The lobby groups which stand behind those various clusters of initials are ferocious in the action they take against transgressors, and that ferocity is fuelled by the academic “heft” of that school of post-modernist thought.

Anything which contradicts that theory (hello, Shaun Bailey) is a threat to the activist-academic’s identity/sense of self. This is the well-spring for the claims one sees articulated so often in newspaper stories and on social media, about how the opinions of anyone who won’t subscribe to identity politics are akin to “violence”. Violence is illegal, so the expression of such opinions can be silenced.

Hence the banning of Julia Hartley-Brewer from the Labour conference for saying “Boo” while sat alone in a “safe space” room; hence the removal of the “Woman: adult female” billboard outside the same conference; hence biological men placed in women’s prisons; hence the Wellcome Foundation’s paroxysms of creepy humility over how to spell “woman” (hint: it doesn’t contain an “x”). Hence, too, why the rest of us are frightened to speak the truth.

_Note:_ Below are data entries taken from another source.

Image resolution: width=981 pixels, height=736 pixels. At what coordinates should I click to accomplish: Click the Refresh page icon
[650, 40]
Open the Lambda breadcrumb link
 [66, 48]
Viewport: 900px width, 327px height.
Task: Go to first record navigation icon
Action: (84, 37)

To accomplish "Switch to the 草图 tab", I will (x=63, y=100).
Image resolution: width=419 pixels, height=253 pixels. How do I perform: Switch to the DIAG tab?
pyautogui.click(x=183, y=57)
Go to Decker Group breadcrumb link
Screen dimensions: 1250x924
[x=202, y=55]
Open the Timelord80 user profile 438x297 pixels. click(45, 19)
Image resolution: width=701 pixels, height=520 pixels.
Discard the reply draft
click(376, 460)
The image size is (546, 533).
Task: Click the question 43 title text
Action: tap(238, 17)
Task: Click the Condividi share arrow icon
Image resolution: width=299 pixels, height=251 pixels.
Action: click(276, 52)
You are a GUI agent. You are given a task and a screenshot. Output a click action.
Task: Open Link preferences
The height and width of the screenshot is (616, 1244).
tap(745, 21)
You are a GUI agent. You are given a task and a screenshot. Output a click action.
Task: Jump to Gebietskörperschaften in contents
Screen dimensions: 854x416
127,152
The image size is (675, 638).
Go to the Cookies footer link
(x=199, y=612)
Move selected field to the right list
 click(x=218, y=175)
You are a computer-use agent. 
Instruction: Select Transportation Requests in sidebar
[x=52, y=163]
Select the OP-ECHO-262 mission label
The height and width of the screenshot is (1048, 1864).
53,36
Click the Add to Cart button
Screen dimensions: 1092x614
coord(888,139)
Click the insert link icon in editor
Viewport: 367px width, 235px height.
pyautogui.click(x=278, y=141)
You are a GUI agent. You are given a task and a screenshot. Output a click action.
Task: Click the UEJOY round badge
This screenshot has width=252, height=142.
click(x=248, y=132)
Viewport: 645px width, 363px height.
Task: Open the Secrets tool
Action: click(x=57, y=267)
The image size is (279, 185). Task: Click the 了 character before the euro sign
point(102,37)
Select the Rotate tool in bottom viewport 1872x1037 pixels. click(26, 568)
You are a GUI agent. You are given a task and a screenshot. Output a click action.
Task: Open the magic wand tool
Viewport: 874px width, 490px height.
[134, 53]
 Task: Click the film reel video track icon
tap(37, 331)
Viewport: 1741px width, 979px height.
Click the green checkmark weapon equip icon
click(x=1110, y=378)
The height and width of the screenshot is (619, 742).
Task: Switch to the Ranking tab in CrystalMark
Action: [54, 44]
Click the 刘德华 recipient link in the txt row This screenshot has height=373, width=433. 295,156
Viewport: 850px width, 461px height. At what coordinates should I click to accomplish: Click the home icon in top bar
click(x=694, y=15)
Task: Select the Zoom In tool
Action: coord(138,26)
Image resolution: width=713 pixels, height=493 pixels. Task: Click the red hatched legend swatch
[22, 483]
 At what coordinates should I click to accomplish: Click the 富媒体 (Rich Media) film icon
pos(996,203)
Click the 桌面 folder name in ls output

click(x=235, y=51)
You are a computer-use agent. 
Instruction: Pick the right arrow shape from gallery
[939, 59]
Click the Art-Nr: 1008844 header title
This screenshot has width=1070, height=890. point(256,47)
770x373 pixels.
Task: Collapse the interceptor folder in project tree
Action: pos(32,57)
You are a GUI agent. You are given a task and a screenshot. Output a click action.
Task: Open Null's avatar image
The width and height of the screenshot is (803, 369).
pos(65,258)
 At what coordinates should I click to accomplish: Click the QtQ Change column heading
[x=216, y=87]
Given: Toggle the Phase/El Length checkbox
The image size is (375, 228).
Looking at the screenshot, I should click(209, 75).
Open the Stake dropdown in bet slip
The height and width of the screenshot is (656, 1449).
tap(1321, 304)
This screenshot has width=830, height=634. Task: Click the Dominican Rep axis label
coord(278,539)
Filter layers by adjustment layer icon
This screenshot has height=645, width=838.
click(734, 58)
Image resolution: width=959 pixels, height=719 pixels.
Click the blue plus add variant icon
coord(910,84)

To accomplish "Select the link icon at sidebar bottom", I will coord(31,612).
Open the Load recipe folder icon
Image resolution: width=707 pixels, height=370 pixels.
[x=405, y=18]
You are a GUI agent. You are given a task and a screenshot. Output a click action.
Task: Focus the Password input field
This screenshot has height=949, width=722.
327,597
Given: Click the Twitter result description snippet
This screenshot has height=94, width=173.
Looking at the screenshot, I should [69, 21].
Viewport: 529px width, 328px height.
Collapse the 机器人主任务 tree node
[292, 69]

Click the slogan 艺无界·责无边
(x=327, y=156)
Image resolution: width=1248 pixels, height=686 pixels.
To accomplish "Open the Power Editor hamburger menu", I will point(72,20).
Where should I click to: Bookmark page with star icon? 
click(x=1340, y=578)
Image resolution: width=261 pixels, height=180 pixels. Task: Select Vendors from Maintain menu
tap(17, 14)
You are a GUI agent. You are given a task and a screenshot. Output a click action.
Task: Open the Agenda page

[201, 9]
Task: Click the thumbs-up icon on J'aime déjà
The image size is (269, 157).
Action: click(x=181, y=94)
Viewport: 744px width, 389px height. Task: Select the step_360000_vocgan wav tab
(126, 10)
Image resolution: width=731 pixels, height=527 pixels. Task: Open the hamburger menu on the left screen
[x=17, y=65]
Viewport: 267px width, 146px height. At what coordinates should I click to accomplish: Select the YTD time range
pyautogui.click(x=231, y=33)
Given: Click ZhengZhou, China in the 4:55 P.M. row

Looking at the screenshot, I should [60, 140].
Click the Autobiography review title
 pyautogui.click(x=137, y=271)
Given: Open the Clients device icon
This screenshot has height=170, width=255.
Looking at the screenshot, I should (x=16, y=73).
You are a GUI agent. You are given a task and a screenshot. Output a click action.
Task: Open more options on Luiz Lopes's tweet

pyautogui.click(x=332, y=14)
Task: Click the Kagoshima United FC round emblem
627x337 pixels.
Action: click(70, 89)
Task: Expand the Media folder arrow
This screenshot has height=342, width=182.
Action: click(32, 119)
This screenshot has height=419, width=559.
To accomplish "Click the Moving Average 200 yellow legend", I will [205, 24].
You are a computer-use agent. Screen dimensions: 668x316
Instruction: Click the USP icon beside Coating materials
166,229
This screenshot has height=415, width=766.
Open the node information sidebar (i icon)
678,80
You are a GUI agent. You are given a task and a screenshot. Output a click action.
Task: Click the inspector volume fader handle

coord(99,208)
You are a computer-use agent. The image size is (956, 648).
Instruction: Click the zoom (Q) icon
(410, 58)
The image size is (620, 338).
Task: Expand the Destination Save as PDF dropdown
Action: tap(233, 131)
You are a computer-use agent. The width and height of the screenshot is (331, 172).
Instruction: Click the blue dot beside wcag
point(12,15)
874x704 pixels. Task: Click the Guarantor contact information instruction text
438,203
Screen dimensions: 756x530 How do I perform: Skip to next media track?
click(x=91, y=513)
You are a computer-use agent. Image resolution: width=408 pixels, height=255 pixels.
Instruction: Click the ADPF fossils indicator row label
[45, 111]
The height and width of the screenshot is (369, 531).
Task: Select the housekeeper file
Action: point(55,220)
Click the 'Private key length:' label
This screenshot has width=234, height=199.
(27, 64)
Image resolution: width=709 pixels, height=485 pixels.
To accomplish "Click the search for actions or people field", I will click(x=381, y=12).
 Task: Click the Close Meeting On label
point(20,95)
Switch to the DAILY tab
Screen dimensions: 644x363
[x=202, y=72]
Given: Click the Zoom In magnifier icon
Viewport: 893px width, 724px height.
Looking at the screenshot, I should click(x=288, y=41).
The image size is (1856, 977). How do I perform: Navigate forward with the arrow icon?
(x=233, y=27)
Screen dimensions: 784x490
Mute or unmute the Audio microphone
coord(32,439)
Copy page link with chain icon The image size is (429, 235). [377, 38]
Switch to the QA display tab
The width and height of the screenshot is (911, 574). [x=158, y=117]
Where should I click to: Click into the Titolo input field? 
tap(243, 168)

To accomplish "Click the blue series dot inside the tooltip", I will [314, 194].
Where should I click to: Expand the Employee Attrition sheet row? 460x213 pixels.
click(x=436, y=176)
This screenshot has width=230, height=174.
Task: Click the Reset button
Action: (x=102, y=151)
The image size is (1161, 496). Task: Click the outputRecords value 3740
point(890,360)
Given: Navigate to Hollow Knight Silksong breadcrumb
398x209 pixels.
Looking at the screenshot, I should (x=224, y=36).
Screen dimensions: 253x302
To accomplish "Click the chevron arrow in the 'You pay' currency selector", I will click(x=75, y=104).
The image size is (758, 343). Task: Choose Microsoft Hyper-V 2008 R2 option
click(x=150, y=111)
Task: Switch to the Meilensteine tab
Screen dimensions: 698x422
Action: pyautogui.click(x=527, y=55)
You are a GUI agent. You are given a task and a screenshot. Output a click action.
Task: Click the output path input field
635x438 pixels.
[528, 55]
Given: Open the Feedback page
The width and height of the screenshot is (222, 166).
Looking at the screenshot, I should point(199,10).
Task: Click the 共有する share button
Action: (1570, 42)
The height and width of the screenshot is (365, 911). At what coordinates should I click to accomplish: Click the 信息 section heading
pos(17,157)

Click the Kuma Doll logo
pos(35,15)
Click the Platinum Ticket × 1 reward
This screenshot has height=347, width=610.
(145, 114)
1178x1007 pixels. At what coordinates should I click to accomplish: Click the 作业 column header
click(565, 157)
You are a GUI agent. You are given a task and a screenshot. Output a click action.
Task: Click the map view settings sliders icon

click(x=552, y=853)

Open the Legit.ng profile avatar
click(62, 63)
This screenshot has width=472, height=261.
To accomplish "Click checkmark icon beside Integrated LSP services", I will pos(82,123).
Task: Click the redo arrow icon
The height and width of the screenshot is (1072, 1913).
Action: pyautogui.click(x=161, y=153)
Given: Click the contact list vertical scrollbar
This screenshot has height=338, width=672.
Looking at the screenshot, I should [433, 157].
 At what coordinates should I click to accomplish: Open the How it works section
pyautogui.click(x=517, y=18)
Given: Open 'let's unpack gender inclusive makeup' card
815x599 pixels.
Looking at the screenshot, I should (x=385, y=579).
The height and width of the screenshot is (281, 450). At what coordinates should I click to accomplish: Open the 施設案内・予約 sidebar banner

Seamus Heaney’s “Death of a Naturalist” expresses it well:

…I sickened, turned, and ran. The great slime kings
Were gathered there for vengeance and I knew
That if I dipped my hand the spawn would clutch it.

But we must dip our hands, and expose the spawn of the slime kings for the violent emptiness it is. And do so without withdrawing into the unthinking assertion that science is purely “objective”; of course, it is not. We choose which theories we assess and we choose how we assess them. To that extent, the early deconstructionists were right.

Science isn’t anti-subjectivity; but a theory is scientific only to the extent that different opinions about its utility/veracity can be overcome by accumulating evidence about it. If no amount of data can change your opinion about a theory; if you react to data which contradicts your theory by feeling that your very identity is being attacked; then you are pathologically subjective, and a stranger to rational discourse.

It’s tempting to say (Seamus again) that:

…to pry into roots, to finger slime,
To stare, big-eyed Narcissus, into some spring
Is beneath all adult dignity.

But when the International Journal of Evidence Based Healthcare – no grievance studies rag – can publish a paper that argues that evidence-based medicine is “a good example of microfascism” – then we have to pry into the roots, and finger the slime, and hold up this pseudo-intellectual spawn to the sun, in the hope that it evaporates under its cleansing rays.

Science is too beautiful and too important to ignore the threat posed by this activist-academy any longer. If science is Rome, its enemies are Carthage. Carthago delenda est.

Graeme Archer is a statistician and writer.